44. Da Lat

Our lake

Picture album: https://picasaweb.google.com/100342402825089704103/20120922DaLat

After a brief stop back in HCMC, long enough for some woman to steal Helen’s one-and-only necklace, we caught the bus to Da Lat. Although very close on the map (300km) the journey took eight-and-a-half hours. Da Lat is up in the mountains north of Saigon and the roads are somewhat poor. Accidents are common – we saw the aftermath of a double bus crash which must have happened shortly before our arrival. If we’d caught the earlier bus…

Da Lat isn’t especially pretty, despite many people saying it is! Its advantage for us is that it is cooler than most other parts of the country. Yesterday, as the locals shivered in their fur coats and anoraks, I almost had occasion to put on a jumper, but not quite. It’s called ‘The City of Eternal Spring’ and has a rather nice lake with some good bird-life. It is chock-full of hotels – apparently, it’s very popular with the Vietnamese as a place to cool down once in a while. It’s the rainy season now and it rains every afternoon without fail.

We checked out the schools here and found a place called The American Academy. I asked them how many native English teachers they had. ‘Three: two Dutch and an Australian lady’, the boss answered. ‘OK, barely one then!’ I jested. So, we realised that they badly needed some proper English teachers and decided to give it a go. Last week we had trial lessons being observed and they seemed to like us. This week we’re working 6 days, mainly in the evenings. If the students like us, then we get the jobs. Our rate of pay also seems to be determined by how much the students like us – we may be rewarded by the top rate of $12 an hour, we don’t know yet. We’ve decided to stay for a while, maybe a month or two, and we’ve done a deal with our current hotel for the month of October. We can’t rent accommodation as we don’t have work permits but hotels can be quite cheap. But we’re spoilt here, staying in a great hotel (‘Dreams’) with massive breakfast and a large room – all for $25 a night. Every morning we meet new guests at the big communal breakfast table and often stay for a couple of hours chatting to the many Germans, French, Aussies, Swiss, Chinese and Slovaks who are also travelling.
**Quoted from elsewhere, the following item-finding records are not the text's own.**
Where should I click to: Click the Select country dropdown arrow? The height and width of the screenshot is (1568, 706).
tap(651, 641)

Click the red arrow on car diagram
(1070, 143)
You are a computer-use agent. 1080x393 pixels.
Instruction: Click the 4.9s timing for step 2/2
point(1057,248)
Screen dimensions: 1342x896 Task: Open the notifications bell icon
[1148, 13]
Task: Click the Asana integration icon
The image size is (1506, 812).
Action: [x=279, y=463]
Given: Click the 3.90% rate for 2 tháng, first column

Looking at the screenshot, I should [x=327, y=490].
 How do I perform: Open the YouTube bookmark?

All the above have much better English than our students whose pronunciation is the worst we’ve come across in the 11 years we’ve been TEFLing. Vietnamese have great difficulty pronouncing terminal consonants and sibilants; words like ‘rice’ come out as ‘rai’. We spend most of the lesson asking students to repeat everything they say – one reason why we probably won’t be staying too long.

Da Lat has a pretty railway station and has recently reopened a line a few kilometres to the town of Trai Mat with its extraordinary pagoda. The journey along the small, single-track rail is very slow but takes you beside all the farms where every inch of space is used to grow something. The area around here is renowned for its flowers and its vegetables and it’s very easy to get an ‘English curry’ in the local cafes and restaurants (with potatoes, broccoli, carrots and beans).

We’ve just experienced one of the bigger occasions in Vietnam: the mid-Autumn festival. It’s a time when kids parade the streets in their dragon/lion outfits, accompanied by drums and gongs, looking for cash from the shopkeepers. It’s a time when, traditionally, parents spoil the kids as reward for their tolerance of being ignored the past few months as the parents work hard in the fields.

There’s some interesting countryside around here with many ethnic minority villages, coffee plantations, silk and mushroom farms so last week we had a special treat and hired a guy to take us round all the nearby places. One such place was the ‘Elephant Falls’ which the Lonely Planet describes in classic understatement as ‘approached by an uneven and sometimes hazardous path’. Now, I quite like a challenge but I wouldn’t do that again. All I can say is that walking along jagged, slippery rocks, with nothing to hold on to, knowing that one slip would send you tumbling irretrievably into a deep, dark crevasse (clearly containing the detritus of previously-fallen holiday-makers) is something that would be instantly outlawed in Europe. Hurrah! for the nanny state!

Vietnam is becoming big in the world of coffee production and exporting. One unique brand of coffee called ‘Ca Phe Chon’ is made from beans that have first passed through the digestive system of a weasel. The beans plop out, marginally affected by an enzyme specific to weasels, and give a certain piquancy to the coffee. I bet it does! The brand is highly sought after and very expensive.

One final thing – if you like crazy architecture, you’ll love the ‘Crazy House’ in Da Lat. This place is almost beyond description – see the pictures. The well-known owner, Hang Nga, studied architecture in Moscow and clearly had too much time on her hands when she ‘designed’ this place. Her father was Ho Chi Minh’s successor as second president between 1981 and 1988 so she isn’t short of a bob or two. The house is still under construction but has guest bedrooms so offers accommodation for the somewhat unhinged traveller.